Rape, domestic abuse, and harassment against women are also more likely to occur in impoverished areas. Our research suggests that the impacts of climate change, including torrential rains, floods, and heat waves, may exacerbate these challenges for women, especially those living in slums.
How does climate change affect women in developing areas?
To better understand how climate change affects women in South Asia’s slums, Urban’s partner, LEAD Pakistan, conducted a survey with 1,200 respondents in 12 slums in Delhi, Dhaka, Islamabad, and Lahore. The survey generated rich data covering economic, environmental, and gender issues through both qualitative interviews and quantitative questionnaires.
In our interviews, women in Delhi and Dhaka reported that frequent torrential rain and poor drainage led to large increases in diseases, such as dengue and chikungunya. Further, the women complained of additional stress created by caring for sick children on top of work and other domestic responsibilities.
The Delhi women indicated that floods and heat waves made it impossible for them to work for months at a time, leaving their families financially insecure. Many husbands, left temporarily unemployed by floods, turned to alcoholism and domestic abuse.
Climate change affects every aspect of their lives: their financial security, their marriage, and their physical well-being. Anshula Bibi, a young woman from the Ghazipur slum in Delhi, bemoaned, “The heat is scorching during summers. The overhead sun is unbearable in the afternoon, and it is hard to work, as most of my work is outside sorting through the garbage. I even have to skip work on some days.”

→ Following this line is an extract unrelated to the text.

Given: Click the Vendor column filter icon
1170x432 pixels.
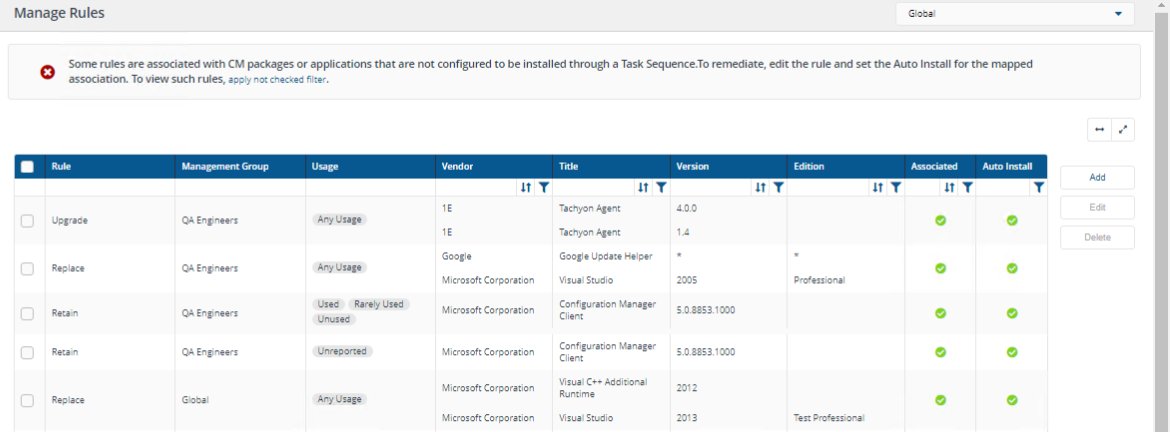Looking at the screenshot, I should point(544,187).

The effects of climate change are difficult to pinpoint
At first glance, it was difficult to use our survey data to analyze the link between climate change and the issues reported by women in our interviews. Awareness of climate change varies across communities, especially among the impoverished. Asking women directly about climate change is often misleading.

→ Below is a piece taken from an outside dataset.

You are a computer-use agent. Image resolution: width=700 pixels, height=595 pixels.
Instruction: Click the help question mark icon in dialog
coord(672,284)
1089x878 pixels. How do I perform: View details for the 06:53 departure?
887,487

In Dhaka, 95 percent of respondents reported experiencing climate change impacts, while in Islamabad, only 7 percent did. This contrast is shocking considering that experts place both Bangladesh and Pakistan in the top 10 countries most affected by climate change.
But asking women targeted questions about the specific results of climate change yielded more accurate results. For example, reports of bad air quality, sicknesses related to environmental factors, and floods did not suffer as much from an “awareness bias.”
Using these specific variables, we found significant associations between climate change and women’s burdens. Women in Delhi and Islamabad spent an average of one more hour caring for family members per day if they reported that a family member had gotten sick from bad environmental conditions.
Women who reported climate-related illness in the family were more than two times as likely to be sleep deprived. Further, in Pakistan, many more women than men reported bad air quality in their homes, a condition that disproportionately affects women because of their increased hours in the home.